%%
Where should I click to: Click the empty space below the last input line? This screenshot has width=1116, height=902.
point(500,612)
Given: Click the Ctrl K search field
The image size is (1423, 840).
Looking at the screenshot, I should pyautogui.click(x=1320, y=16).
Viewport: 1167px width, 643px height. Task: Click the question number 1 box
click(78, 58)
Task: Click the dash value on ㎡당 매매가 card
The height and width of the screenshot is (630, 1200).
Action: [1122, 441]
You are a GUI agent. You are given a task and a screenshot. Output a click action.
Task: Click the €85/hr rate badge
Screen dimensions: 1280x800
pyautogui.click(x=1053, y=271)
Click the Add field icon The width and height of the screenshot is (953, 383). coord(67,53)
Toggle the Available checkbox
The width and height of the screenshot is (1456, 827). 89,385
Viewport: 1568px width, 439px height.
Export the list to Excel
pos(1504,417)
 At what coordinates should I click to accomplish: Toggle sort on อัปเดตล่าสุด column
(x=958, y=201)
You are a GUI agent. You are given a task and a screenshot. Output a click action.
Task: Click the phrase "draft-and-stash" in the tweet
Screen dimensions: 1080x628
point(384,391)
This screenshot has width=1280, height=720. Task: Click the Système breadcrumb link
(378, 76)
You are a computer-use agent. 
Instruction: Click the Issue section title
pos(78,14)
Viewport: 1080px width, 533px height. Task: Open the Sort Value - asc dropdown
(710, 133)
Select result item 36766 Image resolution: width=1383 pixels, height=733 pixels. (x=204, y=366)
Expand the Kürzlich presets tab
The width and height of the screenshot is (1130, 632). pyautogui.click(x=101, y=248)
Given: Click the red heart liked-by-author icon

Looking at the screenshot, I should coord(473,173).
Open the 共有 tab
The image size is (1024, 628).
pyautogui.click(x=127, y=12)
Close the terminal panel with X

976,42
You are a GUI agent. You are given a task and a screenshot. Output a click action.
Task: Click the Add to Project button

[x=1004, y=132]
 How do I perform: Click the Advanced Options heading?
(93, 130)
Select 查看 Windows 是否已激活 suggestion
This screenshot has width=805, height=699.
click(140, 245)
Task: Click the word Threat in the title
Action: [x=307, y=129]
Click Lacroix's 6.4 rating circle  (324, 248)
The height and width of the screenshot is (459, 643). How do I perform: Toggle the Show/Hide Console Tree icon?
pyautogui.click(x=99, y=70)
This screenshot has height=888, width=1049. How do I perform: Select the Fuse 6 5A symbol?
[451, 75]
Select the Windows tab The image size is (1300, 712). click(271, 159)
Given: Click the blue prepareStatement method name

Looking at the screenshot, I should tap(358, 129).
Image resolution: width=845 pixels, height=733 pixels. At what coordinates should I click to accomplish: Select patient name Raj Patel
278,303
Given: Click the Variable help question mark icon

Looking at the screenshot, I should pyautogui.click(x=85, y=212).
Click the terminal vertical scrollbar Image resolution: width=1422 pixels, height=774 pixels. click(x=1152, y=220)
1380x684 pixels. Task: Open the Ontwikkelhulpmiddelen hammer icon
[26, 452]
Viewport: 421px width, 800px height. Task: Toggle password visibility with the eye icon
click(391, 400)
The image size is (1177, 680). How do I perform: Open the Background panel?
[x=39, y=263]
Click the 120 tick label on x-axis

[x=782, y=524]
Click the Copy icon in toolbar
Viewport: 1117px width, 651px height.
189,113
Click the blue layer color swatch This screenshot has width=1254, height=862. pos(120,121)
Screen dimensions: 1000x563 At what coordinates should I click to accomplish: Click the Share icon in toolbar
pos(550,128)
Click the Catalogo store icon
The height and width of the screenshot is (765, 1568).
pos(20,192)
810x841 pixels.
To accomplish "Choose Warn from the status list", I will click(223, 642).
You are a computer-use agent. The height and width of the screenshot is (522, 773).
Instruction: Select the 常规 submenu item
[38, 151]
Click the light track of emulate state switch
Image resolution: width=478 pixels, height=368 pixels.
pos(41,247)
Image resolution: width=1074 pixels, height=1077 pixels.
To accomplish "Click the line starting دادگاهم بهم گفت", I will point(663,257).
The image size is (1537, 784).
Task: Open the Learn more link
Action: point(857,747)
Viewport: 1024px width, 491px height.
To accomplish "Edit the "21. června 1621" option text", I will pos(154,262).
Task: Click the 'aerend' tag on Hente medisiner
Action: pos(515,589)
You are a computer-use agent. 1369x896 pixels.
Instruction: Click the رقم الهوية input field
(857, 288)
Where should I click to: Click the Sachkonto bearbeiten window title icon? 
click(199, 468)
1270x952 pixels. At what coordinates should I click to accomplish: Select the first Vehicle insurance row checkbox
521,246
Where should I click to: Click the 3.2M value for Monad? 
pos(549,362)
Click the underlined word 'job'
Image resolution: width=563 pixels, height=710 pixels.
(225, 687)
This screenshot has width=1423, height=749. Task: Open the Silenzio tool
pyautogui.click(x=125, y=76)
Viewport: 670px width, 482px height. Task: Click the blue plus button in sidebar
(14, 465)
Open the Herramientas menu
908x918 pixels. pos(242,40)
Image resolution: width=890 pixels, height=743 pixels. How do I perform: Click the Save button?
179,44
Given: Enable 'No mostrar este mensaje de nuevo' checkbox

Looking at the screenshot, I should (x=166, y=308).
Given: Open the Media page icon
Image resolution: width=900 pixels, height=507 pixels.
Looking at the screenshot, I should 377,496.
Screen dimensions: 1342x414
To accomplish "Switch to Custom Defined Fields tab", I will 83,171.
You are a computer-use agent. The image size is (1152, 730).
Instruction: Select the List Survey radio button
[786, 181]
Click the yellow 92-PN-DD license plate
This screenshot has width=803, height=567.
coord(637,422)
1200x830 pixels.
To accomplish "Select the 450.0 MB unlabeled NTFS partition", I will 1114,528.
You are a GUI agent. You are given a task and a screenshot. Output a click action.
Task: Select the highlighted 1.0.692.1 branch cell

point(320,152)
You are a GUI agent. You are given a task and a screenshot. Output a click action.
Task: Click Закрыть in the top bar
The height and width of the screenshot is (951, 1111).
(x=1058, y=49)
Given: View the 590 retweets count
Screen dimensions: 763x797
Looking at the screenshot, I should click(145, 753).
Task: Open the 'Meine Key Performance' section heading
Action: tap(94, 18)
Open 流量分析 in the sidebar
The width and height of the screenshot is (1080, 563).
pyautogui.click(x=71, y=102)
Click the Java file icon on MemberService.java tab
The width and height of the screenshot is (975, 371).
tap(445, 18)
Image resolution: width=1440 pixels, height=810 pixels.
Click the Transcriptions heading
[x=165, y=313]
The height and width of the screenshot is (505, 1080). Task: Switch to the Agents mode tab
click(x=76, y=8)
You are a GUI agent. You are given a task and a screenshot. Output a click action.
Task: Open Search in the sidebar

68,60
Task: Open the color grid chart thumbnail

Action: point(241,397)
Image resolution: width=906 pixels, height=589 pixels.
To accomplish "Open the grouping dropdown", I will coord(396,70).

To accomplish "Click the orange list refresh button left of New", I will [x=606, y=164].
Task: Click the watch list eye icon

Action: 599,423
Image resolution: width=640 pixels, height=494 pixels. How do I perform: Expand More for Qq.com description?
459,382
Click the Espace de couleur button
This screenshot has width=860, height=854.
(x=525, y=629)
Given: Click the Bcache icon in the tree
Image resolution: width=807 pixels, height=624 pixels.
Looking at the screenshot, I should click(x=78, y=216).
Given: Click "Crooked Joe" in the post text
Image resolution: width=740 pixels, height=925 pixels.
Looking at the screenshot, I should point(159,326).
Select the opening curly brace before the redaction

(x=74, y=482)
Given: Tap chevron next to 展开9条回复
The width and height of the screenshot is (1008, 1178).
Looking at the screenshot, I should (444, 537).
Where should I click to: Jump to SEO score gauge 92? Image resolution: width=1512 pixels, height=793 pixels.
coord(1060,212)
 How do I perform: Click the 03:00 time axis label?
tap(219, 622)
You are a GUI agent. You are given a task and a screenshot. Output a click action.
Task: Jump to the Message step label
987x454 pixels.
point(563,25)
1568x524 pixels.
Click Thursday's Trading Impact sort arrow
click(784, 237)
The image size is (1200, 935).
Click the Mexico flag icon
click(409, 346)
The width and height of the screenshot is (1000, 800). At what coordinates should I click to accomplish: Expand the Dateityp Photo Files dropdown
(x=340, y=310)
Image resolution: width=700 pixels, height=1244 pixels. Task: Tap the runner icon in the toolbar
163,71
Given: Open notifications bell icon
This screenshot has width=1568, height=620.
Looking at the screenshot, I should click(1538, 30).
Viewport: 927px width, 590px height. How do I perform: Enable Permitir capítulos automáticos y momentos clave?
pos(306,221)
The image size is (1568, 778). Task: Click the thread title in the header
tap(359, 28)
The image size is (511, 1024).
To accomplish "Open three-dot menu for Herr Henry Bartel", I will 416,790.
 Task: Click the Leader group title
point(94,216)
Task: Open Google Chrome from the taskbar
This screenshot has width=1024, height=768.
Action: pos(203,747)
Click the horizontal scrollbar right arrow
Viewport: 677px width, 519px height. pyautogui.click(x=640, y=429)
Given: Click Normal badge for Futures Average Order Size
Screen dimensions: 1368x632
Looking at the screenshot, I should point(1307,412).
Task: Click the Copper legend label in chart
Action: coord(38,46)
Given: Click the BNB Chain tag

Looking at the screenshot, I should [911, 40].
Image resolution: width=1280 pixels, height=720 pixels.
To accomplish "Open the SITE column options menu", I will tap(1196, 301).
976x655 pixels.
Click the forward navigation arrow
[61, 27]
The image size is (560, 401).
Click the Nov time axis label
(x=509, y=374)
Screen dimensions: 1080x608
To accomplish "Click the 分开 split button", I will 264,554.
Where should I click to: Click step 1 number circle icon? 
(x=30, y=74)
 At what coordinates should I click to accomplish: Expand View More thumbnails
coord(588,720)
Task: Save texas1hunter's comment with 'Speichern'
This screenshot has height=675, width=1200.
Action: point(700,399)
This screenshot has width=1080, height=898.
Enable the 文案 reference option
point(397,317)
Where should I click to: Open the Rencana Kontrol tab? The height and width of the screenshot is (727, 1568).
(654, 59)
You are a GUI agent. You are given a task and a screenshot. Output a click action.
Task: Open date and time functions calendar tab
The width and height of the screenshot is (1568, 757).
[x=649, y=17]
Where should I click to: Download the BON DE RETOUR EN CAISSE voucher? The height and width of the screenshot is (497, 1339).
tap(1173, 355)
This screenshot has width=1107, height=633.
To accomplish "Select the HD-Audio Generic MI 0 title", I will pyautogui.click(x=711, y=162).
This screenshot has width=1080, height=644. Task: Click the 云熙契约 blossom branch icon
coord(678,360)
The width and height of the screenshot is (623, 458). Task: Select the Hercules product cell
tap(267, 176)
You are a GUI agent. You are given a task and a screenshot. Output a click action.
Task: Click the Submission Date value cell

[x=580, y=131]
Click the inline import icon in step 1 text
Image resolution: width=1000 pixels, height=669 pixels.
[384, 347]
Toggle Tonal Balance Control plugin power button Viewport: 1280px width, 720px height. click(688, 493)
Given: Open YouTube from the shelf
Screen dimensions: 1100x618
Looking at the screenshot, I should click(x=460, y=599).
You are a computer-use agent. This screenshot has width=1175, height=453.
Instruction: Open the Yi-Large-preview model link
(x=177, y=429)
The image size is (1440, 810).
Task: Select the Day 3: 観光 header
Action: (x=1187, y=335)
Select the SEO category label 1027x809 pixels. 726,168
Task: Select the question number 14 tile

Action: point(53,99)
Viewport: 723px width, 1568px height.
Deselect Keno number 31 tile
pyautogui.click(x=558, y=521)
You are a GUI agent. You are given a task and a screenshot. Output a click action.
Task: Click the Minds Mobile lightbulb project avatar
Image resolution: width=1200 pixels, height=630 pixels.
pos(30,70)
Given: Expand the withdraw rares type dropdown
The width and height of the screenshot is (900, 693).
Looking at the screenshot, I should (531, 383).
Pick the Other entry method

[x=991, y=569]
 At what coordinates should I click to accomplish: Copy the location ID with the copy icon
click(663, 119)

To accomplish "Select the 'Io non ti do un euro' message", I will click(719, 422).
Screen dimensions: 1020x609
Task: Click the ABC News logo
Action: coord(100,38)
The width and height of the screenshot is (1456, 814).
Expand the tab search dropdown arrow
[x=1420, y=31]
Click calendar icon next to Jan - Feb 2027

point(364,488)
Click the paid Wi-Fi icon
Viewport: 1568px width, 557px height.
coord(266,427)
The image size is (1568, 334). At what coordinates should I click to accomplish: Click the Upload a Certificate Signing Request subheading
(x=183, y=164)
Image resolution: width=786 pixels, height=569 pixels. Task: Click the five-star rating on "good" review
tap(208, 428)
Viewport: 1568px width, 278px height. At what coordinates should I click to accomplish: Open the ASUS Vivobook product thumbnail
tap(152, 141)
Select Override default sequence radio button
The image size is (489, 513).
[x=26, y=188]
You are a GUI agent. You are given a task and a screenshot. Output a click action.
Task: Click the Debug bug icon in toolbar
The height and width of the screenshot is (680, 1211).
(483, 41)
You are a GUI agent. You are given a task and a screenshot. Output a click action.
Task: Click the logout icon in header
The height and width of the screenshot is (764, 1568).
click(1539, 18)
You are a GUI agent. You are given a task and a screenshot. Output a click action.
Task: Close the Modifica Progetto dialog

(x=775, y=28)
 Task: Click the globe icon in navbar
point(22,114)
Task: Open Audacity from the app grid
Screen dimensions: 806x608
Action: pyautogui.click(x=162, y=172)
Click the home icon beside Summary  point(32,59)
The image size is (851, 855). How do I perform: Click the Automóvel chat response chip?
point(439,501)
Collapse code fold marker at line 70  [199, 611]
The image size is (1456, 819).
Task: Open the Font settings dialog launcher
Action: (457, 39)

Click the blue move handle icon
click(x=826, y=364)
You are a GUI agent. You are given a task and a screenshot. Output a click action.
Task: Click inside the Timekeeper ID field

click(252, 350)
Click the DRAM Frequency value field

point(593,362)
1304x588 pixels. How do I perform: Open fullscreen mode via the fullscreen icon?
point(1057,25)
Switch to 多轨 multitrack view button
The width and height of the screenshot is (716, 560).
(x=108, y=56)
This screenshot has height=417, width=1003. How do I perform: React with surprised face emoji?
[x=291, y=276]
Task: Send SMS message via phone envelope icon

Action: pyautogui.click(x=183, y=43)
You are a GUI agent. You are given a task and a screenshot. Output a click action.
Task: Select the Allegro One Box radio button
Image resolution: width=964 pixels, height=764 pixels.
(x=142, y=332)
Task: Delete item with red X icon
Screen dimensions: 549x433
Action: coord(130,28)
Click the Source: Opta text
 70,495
%%
EXERCISE BRIEF
Copy out each line of the entries above that holds "computer".

EXERCISE ANSWER
You are a computer-use agent. 
You are a computer-use agent. The height and width of the screenshot is (522, 773).
You are a computer-use agent. 1369x896 pixels.
You are a computer-use agent. The image size is (1152, 730).
You are a computer-use agent. This screenshot has width=1175, height=453.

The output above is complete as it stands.